CHICAGO, IL - MAY 15:  Chicago police arrest Father Jose Landaverde for blocking an entrance in front of the building which houses immigration court during a protest May 15, 2012 in Chicago, Illinois. At least 4 people were arrested at the protest where demonstrators were calling for immigration reform. This was the second day of protests in what is expected to be a full week of demonstrations as the city prepares to host the NATO Summit May 20-21.  (Photo by Scott Olson/Getty Images)

CHICAGO, IL - MAY 15: Chicago police arrest Father Jose Landaverde for blocking an entrance in front of the building which houses immigration court during a protest May 15, 2012 in Chicago, Illinois. At least 4 people were arrested at the protest where demonstrators were calling for immigration reform. This was the second day of protests in what is expected to be a full week of demonstrations as the city prepares to host the NATO Summit May 20-21. (Photo by Scott Olson/Getty Images)  (2012 Getty Images)

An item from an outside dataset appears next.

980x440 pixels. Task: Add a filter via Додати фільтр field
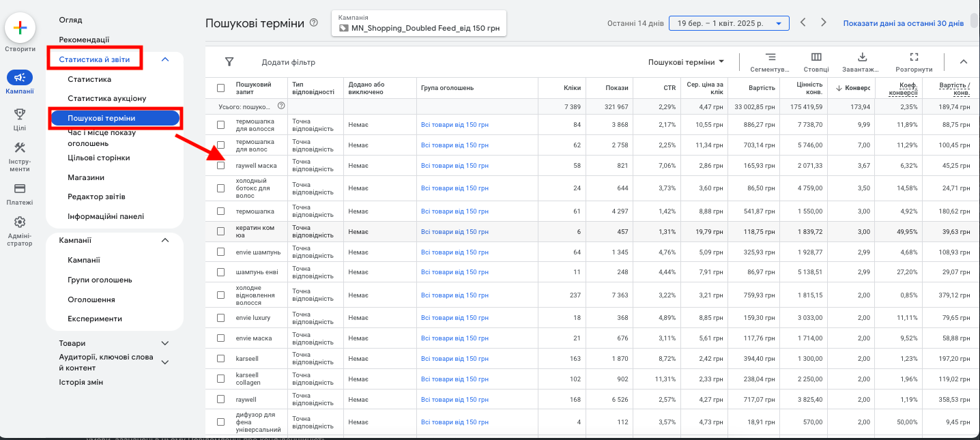(289, 62)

Rev. Jose Landaverde and his church, St. Peter the Apostle Mission, have become a safe haven for an undocumented man and his 7-year-old daughter.

Lorenzo Solorzano Morales is facing deportation for a domestic battery charge arrest in 2011. According to Kane County Court and police records, he pleaded guilty to the misdemeanor offense a few months following the arrest. He was accused of pulling a woman’s hair during an argument.

Solorzano, 54, has lived in the U.S. for 30 years. He has two adult daughters, who were both born in the United States, and his wife is fighting cancer. He’s also a longtime member of the La Luz De Cristo Mission United Methodist Church in the city of Elgin in Illinois.

“Lorenzo came to us four days ago asking for sanctuary. The community knows our church offers an open heart and open arms to people suffering from Homeland Security (Department),” Landaverde told Fox News Latino.

A longtime immigration activist, Landaverde spoke at a 2013 congressional hearing on comprehensive immigration reform. Janet Napolitano testified minutes later, and Landaverde interrupted her.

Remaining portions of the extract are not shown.